Lily [now, in eighth grade]:

“Lily remembers a day when she was little, maybe three or something, when, sun warm on her shoulders, she spent the whole afternoon jumping off the dock behind her house. She'd run and jump, and her dad would catch her and swim her back to the dock. Then she’d run and jump again. Again. Again. It never occurred to her that he might not catch her. She wasn’t scared to fling herself as far out over the shining water as she could.

Now she knows that you can’t always trust that. Now she knows that people can get distracted or busy. Or maybe decide that you should learn to swim back on your own. She’s not sure what happened with her dad. But she knows you have to be careful about jumping. She’s not three anymore.

But Mr. Lewis’s class is different. He makes it different. Safer than the rest of the world somehow while still being exciting.

Now, more than half a year into Jazz Lab, it can feel like that sunny dock some days. It can feel like she can close her eyes and fling herself out over the sea of silvery notes, arms windmilling through the air in the sheer joy of jumping.”

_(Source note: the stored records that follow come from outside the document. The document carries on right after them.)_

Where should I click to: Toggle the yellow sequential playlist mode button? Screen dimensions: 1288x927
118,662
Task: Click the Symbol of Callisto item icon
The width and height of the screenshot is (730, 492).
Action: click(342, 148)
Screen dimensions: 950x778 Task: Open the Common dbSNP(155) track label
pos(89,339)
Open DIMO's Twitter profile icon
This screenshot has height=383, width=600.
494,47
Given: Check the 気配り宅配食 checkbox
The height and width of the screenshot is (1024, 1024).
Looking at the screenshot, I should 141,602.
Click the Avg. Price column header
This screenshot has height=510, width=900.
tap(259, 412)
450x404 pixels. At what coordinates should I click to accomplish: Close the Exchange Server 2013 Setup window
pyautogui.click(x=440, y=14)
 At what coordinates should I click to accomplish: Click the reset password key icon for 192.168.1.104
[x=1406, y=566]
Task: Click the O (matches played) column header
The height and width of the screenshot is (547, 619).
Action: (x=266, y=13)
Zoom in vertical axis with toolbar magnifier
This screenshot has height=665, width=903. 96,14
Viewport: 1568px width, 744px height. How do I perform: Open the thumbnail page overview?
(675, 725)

PLAYING THROUGH THE TURNAROUND is a coming-of-age story featuring six young people. All but one are talented young musicians who have auditioned into the school’s eighth grade Jazz Lab class. It’s taught by legendary, beyond-retirement-aged Mr. Lewis, and completion of the class guarantees each of these kids a spot next year in Mr. Lewis’s high school jazz ensemble.

As they learn to collaborate in the art of jazz improvisation, friendships develop and grow in the process. There are many wonderful scenes depicting the sometimes complicated interrelationships.

Then everything goes wrong. “Fiscal responsibility” rears its political head and threatens to eliminate many of their school district’s elective classes. Then Mr. Lewis is suddenly gone. The friends now join together as newly minted activists to try to save the threatened classes and secure Mr. Lewis’s return.

Alternating between the voices and points of view of the six characters, PLAYING THROUGH THE TURNAROUND provides a vivid characterization of each of these young people. From the beginning, each student character is quite rounded and distinctive. Dealing with family problems, bullies, and the unreasonable school principal, they are all fascinating and unique people. They are amazing, amusing, and passionate.

And when cornered, one of them can even break a nose.

The evidence is abundant that the long-run costs to society and taxpayers of undereducated grownups far exceed the money “saved” by politically-charged school budget austerity measures. Given the complexities and world-threatening challenges to be inherited by today’s upcoming generations, it would make more sense to establish universal public school Pre-K classes and free public community colleges. Sure, it means some more funding but, given the future stakes, I put my money on well-educated young people. The alternative is a penny-wise/pound-foolish mistake.

Whatever your favorite band or your ideas on school budgets, PLAYING THROUGH THE TURNAROUND is a winner.